Texte fourni:
************
Des fameuses limites

Publié le par gaelle

Pour illustrer mon article  précédent .....

DES FAMEUSES LIMITES

Il est difficile d'aborder le sujet de l'éducation sans parler des fameuses limites issues de la maxime : “L'enfant a besoin de limites”. J'observe qu'il y a, pour les parents et les éducateurs, un questionnement confus à ce sujet. Pour ma part, je ne souscris pas à l'idée de “limites” en tant que principe, mais j'adhère naturellement à l'observation des limites en tant que réalité.

Je m'explique. En l'absence de limites, il y a forcément de l'abandon : de l'abandon de soi (“Je dis toujours oui, même quand cela ne me convient pas”), ou l'abandon de l'enfant (“Je dis toujours oui car je me désintéresse des conséquences de tes actes ou de tes choix, je suis indifférent, je te laisse te débrouiller en toute circonstance, je ne te fais pas bénéficier de mon attention, de mon intérêt, de mon expérience, je ne te donne pas les outils nécessaires à la construction de ton bien-être et de ta place dans ce monde”).

Cette attitude est également fondée sur un principe : la liberté à tout prix, qui finalement construira un enfermement, la liberté en tant que concept et non en tant que réalité. C 'est ignorer que la vraie liberté appartient à ceux qui connaissent et reconnaissent le monde tel qu'il est et savent l'utiliser, et ce monde là possède des limites naturelles.

Ainsi, nous pouvons rencontrer des enfants sans limites, méprisant les règles et les lois, selon les cas, crasseux, insultants, marchant sur la table au cours du repas, interrompant violemment les conversations, frappant leur prochain, etc, sans aucune réaction de la part de leurs parents. Ces enfants sont à l'abandon et vivent une immense détresse. Leur comportement est un appel permanent pour que l'on s'intéresse enfin vraiment à eux. Ceci étant, dans mon expérience, ces cas restent exceptionnels, et je fais la différence entre l'enfant dans l'abandon psychologique (qui peut être en présence physique continue de ses parents, présents physiquement mais psychologiquement absents) et les manifestations émotionnelles d'un enfant qui s'exprime et nous invite à nous demander pourquoi il a tel ou tel comportement.

L'enfant accompagné peut lui aussi refuser de se laver, être insultant, déranger, frapper autrui, et c'est aussi un acte révélateur d'une souffrance. Le parent ou l'éducateur accompagnant prendra son enfant au sérieux, avec beaucoup d'intérêt et d'empathie, pour l'aider à résoudre le problème qui génère la transgression. Dans ce cas, il n'y a aucune limite à la patience et à l'amour que l'adulte peut mettre au service de la relation pour venir à bout d'une situation dont l'usage d'autorité n'est jamais la solution.

 L'autorité qui prétend “mettre des limites” est une réponse à l'impuissance face à une situation qui nous dépasse :
– Maintenant, ça suffit !
– J'ai dit non , c'est non !
– Arrête ou tu vas avoir une fessée !
– ça suffit, va dans ta chambre !
************
Lignes de données:
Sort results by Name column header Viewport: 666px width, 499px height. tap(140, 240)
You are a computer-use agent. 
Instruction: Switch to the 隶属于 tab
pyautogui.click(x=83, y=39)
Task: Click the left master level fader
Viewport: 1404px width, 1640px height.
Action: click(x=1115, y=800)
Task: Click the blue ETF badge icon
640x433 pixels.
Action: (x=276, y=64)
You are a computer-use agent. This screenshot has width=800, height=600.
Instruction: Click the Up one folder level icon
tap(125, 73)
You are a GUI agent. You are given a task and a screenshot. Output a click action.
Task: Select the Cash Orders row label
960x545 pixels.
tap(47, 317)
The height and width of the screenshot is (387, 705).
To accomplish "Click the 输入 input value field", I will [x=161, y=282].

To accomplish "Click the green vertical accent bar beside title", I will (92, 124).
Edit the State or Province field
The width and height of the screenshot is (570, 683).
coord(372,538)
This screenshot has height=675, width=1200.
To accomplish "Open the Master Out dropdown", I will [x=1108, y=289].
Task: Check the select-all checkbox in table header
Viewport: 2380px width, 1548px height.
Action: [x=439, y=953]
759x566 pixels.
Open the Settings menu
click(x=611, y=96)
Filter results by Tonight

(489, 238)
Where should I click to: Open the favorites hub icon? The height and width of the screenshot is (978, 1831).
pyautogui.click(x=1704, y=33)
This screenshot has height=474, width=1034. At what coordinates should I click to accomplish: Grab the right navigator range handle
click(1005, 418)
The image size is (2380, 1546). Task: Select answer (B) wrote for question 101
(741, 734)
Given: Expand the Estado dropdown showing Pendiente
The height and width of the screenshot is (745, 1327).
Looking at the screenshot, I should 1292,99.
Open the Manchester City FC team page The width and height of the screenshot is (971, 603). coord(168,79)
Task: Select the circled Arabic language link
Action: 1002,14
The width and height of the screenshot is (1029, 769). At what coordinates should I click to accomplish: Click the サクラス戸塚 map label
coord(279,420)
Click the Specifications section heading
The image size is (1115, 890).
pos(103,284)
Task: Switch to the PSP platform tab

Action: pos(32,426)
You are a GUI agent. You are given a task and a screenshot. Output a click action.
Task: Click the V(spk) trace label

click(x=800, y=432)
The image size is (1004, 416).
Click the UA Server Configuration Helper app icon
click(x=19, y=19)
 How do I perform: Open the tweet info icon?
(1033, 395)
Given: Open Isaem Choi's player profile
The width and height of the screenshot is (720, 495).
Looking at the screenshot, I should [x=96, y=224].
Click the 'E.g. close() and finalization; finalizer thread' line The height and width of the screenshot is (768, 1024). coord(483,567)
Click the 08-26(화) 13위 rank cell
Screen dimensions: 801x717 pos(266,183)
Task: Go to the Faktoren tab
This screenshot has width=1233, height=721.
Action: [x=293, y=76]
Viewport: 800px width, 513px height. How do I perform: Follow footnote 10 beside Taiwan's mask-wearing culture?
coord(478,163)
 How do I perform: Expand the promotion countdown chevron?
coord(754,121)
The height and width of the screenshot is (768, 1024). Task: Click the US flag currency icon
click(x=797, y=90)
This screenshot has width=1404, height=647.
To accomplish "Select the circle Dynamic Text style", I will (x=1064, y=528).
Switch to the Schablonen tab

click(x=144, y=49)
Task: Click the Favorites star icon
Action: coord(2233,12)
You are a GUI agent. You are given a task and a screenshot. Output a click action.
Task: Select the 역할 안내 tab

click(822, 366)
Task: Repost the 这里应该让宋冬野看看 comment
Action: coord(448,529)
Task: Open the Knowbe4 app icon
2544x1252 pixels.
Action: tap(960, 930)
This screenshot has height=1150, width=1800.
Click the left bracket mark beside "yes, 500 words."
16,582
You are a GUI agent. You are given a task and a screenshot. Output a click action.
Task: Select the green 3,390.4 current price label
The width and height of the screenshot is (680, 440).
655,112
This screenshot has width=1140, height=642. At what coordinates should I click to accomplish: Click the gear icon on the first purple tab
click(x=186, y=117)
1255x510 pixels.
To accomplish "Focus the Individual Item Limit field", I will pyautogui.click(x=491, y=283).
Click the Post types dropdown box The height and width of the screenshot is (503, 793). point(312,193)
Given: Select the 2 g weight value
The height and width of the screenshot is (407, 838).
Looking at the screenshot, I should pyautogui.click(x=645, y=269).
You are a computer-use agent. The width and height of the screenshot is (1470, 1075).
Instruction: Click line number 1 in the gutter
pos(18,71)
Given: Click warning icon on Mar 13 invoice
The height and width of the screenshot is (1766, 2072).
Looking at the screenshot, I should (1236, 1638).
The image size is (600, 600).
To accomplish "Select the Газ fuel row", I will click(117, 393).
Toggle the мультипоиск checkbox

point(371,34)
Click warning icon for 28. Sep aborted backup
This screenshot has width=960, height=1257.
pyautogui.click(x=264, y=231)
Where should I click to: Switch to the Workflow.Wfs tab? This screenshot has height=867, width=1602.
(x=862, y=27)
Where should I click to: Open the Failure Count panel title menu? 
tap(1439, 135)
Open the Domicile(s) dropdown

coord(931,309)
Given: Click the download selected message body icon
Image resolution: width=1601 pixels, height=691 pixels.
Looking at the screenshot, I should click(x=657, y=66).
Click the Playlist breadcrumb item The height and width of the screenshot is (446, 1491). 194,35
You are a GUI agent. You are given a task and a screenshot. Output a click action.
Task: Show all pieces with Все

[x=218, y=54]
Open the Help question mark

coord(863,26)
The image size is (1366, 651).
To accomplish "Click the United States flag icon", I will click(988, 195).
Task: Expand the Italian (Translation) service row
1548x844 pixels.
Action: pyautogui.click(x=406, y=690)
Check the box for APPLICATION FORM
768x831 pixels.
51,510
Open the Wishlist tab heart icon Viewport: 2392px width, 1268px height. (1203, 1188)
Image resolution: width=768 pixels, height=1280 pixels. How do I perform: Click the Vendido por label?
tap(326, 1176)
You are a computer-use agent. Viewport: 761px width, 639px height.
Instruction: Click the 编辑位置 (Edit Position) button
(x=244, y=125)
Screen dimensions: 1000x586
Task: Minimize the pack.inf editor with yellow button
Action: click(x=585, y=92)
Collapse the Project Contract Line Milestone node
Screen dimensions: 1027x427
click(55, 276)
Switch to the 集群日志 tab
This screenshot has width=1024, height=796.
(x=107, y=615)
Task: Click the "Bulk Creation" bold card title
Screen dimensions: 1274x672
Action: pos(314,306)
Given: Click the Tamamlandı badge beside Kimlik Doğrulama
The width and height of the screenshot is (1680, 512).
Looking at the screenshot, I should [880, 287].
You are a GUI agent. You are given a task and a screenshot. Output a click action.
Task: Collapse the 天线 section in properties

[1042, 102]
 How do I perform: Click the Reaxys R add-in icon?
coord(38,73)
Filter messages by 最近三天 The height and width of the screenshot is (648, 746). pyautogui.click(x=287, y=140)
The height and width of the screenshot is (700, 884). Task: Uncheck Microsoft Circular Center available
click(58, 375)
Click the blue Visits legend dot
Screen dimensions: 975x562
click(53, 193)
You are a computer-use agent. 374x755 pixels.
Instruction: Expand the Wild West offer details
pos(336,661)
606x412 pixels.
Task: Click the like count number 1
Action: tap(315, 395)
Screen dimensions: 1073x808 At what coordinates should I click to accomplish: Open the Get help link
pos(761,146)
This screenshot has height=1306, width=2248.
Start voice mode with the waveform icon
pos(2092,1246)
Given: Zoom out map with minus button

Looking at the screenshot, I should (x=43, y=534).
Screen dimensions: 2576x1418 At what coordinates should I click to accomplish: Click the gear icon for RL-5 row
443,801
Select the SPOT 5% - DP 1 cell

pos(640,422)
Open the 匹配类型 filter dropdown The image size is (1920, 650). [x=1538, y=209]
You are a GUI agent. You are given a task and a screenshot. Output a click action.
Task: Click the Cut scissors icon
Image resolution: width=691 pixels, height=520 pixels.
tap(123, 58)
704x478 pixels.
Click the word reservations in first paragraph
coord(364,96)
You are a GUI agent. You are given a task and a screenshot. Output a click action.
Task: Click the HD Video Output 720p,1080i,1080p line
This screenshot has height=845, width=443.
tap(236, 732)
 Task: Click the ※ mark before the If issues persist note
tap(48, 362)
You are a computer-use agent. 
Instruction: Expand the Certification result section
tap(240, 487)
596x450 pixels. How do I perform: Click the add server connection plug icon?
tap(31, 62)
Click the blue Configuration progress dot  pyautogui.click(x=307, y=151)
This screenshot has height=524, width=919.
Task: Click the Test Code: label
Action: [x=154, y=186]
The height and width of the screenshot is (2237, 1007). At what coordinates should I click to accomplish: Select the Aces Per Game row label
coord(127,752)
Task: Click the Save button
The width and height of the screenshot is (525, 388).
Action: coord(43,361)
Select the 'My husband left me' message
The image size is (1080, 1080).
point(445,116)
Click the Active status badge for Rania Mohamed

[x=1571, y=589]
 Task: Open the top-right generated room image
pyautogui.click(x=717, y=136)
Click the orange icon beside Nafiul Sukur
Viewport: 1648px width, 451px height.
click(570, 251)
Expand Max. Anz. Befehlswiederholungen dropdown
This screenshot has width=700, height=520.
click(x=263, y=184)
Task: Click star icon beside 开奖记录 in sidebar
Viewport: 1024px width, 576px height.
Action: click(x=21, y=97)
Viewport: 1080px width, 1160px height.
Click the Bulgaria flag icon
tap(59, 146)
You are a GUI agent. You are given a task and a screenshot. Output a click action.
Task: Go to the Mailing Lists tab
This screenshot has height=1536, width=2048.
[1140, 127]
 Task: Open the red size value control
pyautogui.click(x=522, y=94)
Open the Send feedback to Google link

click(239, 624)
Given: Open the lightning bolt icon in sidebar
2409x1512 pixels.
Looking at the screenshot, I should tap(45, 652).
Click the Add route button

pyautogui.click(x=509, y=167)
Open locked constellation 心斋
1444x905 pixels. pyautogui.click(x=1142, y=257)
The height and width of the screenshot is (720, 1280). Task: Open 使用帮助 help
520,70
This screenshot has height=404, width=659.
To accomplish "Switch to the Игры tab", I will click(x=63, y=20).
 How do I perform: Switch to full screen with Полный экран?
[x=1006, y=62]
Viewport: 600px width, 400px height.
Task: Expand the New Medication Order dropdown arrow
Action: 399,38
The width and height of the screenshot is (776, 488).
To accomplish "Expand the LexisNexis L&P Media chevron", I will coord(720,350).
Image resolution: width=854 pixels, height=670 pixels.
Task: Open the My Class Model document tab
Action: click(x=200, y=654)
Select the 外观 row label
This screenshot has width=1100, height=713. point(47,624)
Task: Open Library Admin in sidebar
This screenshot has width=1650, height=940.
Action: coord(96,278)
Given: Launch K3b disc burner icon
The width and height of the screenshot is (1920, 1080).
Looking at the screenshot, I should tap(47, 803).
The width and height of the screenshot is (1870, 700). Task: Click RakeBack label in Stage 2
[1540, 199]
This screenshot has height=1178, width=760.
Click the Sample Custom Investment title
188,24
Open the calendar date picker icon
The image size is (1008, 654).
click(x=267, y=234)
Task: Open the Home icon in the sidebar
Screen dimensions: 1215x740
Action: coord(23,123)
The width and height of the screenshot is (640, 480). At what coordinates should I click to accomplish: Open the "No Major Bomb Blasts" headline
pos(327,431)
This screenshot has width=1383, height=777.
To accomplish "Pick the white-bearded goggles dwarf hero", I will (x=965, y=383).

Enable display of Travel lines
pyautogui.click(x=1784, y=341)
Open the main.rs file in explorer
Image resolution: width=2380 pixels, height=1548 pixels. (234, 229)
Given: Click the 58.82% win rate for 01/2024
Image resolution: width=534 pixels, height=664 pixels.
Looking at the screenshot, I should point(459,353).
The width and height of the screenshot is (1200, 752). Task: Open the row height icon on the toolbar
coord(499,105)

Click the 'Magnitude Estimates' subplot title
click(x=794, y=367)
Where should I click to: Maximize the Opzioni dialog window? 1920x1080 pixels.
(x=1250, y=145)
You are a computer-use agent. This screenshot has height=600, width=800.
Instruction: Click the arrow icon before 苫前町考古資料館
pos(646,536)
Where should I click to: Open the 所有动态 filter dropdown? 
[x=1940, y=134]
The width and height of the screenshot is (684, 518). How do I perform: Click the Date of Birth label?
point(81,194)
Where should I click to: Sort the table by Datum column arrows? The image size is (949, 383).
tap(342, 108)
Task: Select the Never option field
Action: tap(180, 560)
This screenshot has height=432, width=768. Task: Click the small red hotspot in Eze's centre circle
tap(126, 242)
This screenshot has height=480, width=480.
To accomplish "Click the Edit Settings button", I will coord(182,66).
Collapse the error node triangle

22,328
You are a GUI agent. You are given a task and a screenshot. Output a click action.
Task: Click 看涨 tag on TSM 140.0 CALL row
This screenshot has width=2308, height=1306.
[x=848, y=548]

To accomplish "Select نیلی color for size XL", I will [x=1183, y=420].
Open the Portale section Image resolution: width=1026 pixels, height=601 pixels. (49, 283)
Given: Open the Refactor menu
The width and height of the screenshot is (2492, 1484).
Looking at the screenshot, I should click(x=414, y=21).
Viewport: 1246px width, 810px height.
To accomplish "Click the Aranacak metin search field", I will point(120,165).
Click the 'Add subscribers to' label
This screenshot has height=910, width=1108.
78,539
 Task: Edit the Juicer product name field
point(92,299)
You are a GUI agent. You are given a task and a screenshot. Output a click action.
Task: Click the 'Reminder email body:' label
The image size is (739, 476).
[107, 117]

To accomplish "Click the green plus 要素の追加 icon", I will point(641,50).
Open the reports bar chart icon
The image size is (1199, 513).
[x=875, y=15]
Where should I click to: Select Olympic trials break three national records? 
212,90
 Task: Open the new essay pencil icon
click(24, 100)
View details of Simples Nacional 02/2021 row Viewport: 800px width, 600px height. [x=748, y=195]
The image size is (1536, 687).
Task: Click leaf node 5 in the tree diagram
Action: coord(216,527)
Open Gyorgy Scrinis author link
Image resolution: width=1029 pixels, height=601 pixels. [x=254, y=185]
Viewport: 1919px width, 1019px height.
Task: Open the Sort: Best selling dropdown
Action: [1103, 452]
************
Problèmes à résoudre:
**A.** Transcrivez fidèlement le passage du texte sur les limites compris entre « Publié le par » et « limites en tant que réalité. », ces deux extraits inclus.
**B.** Reprenez le texte sur les limites à l'endroit où il s'arrête et poursuivez sa rédaction.
Les lignes de données forment un matériau à part, indépendant du texte sur les limites.

Réponses par tâche:
**A.**
Publié le par gaelle

Pour illustrer mon article  précédent .....

DES FAMEUSES LIMITES

Il est difficile d'aborder le sujet de l'éducation sans parler des fameuses limites issues de la maxime : “L'enfant a besoin de limites”. J'observe qu'il y a, pour les parents et les éducateurs, un questionnement confus à ce sujet. Pour ma part, je ne souscris pas à l'idée de “limites” en tant que principe, mais j'adhère naturellement à l'observation des limites en tant que réalité.

**B.**
Sans parler des claques, châtiments, réprimandes et autres outils de persuasion, qui révèlent le pouvoir de domination que nous prenons parfois sur l'enfant pour stopper des comportements qui nous dérangent. Mais si ces façons de “mettre des limites” mettent fin à certaines situations, elles ne sauraient constituer une solution au problème de l'enfant. Elles sont, en apparence du moins, et momentanément, une “solution” au problème de l'adulte…

D'une manière générale, si l'enfant reste avec son conflit intérieur – car il ne s'est senti ni entendu ni compris dans sa demande sous-jacente – celle-ci s'exprimera à nouveau ultérieurement, de la même manière ou différemment, ou bien il refoulera son conflit pour le retourner plus tard contre lui en développant inconsciemment une névrose ou une réaction somatique.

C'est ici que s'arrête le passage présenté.